First British astronaut Tim Peake blasts off to the International Space Station on Soyuz rocket |
A Russian Soyuz rocket carrying a three-man international crew, including Britain's first professional astronaut Tim Peake, has blasted off from the Baikonur cosmodrome in Kazakhstan.
Peake is accompanied by Russian space veteran Yury Malenchenko and Tim Kopra of NASA for a six-month mission for the for the European Space Agency (ESA).
Fire from the boosters of the Soyuz rocket cut a bright light through the overcast sky at the Russia-operated cosmodrome as the spacecraft launched on schedule at 5:00am Tuesday local time, according to live television broadcasts.

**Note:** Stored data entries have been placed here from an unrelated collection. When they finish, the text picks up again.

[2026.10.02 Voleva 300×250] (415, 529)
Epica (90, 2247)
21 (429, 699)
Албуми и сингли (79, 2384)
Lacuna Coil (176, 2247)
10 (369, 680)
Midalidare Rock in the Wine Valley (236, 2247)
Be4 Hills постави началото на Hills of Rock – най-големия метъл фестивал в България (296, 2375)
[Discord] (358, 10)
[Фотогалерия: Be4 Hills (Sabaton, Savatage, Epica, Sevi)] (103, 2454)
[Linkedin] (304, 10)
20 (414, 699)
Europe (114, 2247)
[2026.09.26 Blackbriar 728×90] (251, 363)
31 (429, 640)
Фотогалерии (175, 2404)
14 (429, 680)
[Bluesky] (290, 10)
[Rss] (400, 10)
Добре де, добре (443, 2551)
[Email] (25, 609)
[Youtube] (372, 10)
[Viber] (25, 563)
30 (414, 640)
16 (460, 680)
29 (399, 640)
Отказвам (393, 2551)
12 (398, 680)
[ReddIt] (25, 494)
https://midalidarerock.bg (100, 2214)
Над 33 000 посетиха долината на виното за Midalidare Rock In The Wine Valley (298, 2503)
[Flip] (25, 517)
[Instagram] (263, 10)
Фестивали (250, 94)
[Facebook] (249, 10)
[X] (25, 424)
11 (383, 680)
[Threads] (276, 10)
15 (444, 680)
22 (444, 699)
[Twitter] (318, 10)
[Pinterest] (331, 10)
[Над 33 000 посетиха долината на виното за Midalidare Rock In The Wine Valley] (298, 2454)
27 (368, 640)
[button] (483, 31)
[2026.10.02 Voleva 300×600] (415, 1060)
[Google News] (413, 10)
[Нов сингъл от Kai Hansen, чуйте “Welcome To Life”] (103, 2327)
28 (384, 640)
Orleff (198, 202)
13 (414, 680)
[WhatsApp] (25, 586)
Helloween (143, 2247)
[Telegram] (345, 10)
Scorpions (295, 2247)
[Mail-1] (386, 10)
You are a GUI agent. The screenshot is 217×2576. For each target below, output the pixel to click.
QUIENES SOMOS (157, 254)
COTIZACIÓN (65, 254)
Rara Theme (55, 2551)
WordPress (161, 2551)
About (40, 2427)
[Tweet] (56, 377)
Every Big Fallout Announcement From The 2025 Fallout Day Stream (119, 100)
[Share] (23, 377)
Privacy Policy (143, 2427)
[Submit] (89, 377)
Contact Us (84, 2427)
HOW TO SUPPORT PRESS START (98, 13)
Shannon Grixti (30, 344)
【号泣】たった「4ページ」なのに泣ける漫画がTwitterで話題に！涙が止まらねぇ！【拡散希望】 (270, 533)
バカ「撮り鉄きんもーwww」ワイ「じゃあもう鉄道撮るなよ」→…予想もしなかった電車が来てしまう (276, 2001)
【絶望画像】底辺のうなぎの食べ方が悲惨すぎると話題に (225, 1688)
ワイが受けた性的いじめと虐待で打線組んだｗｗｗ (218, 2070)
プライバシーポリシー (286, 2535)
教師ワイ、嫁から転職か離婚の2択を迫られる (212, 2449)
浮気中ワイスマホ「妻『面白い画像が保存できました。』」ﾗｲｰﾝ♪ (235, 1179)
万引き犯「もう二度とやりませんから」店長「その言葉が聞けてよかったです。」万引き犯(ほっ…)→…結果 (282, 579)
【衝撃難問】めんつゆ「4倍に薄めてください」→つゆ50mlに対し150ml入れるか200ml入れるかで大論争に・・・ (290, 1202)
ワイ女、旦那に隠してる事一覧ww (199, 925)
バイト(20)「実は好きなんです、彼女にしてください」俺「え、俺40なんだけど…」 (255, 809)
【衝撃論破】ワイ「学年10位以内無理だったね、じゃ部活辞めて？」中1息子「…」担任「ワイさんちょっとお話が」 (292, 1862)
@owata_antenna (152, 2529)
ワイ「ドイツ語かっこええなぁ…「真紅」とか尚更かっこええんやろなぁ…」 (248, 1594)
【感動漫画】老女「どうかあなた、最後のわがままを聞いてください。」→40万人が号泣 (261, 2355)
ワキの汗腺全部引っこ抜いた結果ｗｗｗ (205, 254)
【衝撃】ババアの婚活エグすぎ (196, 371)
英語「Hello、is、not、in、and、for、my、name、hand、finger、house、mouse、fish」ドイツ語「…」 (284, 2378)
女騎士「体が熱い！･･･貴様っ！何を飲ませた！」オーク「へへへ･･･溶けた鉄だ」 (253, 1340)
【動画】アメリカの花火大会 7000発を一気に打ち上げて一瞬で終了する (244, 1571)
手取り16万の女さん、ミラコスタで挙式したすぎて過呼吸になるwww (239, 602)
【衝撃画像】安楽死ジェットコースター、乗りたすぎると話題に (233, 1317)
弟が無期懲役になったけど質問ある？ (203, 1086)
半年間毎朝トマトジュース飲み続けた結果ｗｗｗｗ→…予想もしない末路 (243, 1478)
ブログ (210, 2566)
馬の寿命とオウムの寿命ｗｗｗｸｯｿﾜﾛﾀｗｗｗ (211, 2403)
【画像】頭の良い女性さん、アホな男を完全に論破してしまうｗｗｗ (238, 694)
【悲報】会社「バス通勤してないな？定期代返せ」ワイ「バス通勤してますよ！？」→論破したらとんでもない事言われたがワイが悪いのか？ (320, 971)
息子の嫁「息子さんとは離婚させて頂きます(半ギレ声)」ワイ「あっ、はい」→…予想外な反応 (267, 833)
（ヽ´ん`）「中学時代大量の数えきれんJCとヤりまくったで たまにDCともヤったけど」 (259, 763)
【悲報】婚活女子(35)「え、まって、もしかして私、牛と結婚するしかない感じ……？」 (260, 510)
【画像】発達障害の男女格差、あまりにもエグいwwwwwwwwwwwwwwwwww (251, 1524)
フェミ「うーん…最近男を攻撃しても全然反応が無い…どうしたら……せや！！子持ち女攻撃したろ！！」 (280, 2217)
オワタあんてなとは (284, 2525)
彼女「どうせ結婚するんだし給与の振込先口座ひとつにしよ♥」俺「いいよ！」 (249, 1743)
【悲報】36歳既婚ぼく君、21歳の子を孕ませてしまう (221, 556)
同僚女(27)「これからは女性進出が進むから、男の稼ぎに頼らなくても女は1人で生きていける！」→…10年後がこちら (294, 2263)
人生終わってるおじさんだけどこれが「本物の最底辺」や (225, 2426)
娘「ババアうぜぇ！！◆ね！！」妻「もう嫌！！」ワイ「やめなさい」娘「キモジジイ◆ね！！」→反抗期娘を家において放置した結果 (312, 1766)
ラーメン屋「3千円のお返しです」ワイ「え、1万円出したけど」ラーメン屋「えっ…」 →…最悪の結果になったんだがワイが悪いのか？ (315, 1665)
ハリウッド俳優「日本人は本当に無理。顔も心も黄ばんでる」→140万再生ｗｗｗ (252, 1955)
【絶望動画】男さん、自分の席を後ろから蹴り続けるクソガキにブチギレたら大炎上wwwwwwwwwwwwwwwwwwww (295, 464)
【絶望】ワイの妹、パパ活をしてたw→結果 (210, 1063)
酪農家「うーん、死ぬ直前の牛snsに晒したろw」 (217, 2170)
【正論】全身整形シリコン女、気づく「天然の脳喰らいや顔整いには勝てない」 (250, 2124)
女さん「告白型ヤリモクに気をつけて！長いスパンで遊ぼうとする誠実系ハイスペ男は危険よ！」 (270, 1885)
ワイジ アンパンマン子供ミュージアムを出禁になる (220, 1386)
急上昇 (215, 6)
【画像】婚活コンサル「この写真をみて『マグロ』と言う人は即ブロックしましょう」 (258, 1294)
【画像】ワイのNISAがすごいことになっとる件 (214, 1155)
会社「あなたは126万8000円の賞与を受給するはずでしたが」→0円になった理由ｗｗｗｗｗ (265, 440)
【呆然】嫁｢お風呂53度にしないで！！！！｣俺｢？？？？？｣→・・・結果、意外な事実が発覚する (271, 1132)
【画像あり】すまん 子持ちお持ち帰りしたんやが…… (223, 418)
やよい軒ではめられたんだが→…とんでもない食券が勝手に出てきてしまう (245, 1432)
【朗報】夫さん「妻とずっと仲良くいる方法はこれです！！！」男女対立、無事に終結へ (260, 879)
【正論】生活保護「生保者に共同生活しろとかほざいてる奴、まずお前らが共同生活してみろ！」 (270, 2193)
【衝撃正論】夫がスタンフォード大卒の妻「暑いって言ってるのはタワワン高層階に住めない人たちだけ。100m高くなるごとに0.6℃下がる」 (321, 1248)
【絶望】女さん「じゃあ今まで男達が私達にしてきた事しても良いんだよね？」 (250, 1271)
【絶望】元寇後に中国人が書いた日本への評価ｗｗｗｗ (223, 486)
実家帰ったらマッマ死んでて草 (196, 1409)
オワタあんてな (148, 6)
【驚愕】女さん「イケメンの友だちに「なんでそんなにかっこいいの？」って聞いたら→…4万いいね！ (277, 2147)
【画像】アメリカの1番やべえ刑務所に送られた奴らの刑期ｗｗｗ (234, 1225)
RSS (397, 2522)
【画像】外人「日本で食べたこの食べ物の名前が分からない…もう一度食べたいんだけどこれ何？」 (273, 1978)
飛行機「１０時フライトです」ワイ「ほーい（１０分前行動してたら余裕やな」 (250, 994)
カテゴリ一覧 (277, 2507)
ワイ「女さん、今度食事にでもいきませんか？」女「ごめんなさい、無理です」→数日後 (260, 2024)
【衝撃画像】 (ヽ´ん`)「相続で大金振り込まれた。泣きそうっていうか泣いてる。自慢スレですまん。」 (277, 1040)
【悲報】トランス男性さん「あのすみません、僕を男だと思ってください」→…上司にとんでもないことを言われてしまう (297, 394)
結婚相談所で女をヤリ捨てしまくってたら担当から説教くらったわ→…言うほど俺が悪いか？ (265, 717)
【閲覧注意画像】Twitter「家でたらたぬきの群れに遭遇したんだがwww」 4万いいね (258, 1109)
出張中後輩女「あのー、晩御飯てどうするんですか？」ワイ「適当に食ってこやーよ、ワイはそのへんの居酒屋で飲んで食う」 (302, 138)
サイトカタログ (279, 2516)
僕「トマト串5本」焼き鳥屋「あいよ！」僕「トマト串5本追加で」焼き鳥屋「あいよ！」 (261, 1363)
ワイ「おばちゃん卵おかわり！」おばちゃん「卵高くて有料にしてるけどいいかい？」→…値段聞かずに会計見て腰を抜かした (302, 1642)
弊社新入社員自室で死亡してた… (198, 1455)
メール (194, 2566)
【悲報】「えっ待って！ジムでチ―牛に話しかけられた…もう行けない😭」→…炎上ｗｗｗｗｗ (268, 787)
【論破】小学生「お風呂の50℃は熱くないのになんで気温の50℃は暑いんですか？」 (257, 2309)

It successfully reached its designated orbit about nine minutes later.
A camera inside the capsule showed Peake pumping his fist as the rocket went into orbit.
The trip to the ISS is expected to take about six hours and will dock at around 4:25am (AEST).
Peake, 43, is a former army major and is the first Briton to go into space since Helen Sharman travelled on a Soviet spacecraft for eight days in 1991.
He is also the first astronaut officially representing the British Government and wearing a Union Jack flag on his arm.
While on board the ISS, he will take part in the London marathon by harnessing himself to a running machine 400 kilometres above Earth.
The ISS is a microgravity laboratory in which an international crew of six people live and work while orbiting the Earth every 90 minutes.
The station allows experts to test new technologies and research, not able to be tested on Earth.
The space station has been continuously occupied since November 2000. In that time, more than 200 people from 15 countries have visited.
Peake, Malenchenko and Kopra are set to return to Earth on June 5 next year.